Harvey deaths, other fatalities push morgue to near capacity

HOUSTON (AP) — Bodies are piling up at the Houston morgue because of Harvey: Not only did the storm lead to more than 30 deaths, but the widespread flooding has also prevented funeral homes from collecting the corpses of those who died from other causes.

The morgue in the fourth-largest city in the U.S. is near capacity, prompting officials to ask for a refrigerated tractor-trailer to handle any overflow. The bodies — storm-related or not — have accumulated over the past several days as Harvey's floodwaters swallowed the city, essentially closing down all businesses, including funeral homes.

Harris County Institute of Forensic Sciences spokeswoman Tricia Bentley said Thursday the morgue has 175 bodies.
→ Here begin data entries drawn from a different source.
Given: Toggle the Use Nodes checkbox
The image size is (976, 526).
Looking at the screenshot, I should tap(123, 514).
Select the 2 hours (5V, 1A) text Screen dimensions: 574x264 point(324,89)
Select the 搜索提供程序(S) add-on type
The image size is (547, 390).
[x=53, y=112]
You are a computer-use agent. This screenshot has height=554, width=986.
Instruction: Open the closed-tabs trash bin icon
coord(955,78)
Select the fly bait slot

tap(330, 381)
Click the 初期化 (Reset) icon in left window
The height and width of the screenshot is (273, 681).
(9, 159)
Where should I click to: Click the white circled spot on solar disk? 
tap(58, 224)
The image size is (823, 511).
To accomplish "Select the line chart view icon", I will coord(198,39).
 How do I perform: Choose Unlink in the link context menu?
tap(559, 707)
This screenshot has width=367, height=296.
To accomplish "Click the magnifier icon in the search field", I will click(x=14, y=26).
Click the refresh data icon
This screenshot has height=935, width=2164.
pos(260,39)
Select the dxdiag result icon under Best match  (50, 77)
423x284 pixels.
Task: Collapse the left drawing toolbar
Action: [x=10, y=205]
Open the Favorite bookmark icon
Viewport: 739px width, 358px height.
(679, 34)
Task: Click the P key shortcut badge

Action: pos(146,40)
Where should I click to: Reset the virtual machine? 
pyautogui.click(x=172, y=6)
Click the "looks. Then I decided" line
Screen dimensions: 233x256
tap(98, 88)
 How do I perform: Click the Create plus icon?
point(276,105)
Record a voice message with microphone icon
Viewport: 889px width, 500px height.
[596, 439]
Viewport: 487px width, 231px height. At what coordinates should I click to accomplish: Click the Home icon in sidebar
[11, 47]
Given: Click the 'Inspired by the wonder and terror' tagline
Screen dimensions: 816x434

Capacity is 200.

"Our agency has proactively requested assistance from the state to provide extra storage capacity as ongoing search and recovery efforts continue over the next several weeks," she said.

More than half of the Harvey deaths have been in Harris County and the agency is investigating 10 others that could potentially be blamed on the storm.

In Houston, the owners of a small funeral home said they hunkered down for days. Pam Hardin of Hardin Family Funeral Home said her funeral home didn't receive any requests to pick up bodies, but there was no way they could have done it anyway because of the dangerous roads.

"It's treacherous and there's no point in it right now," she said.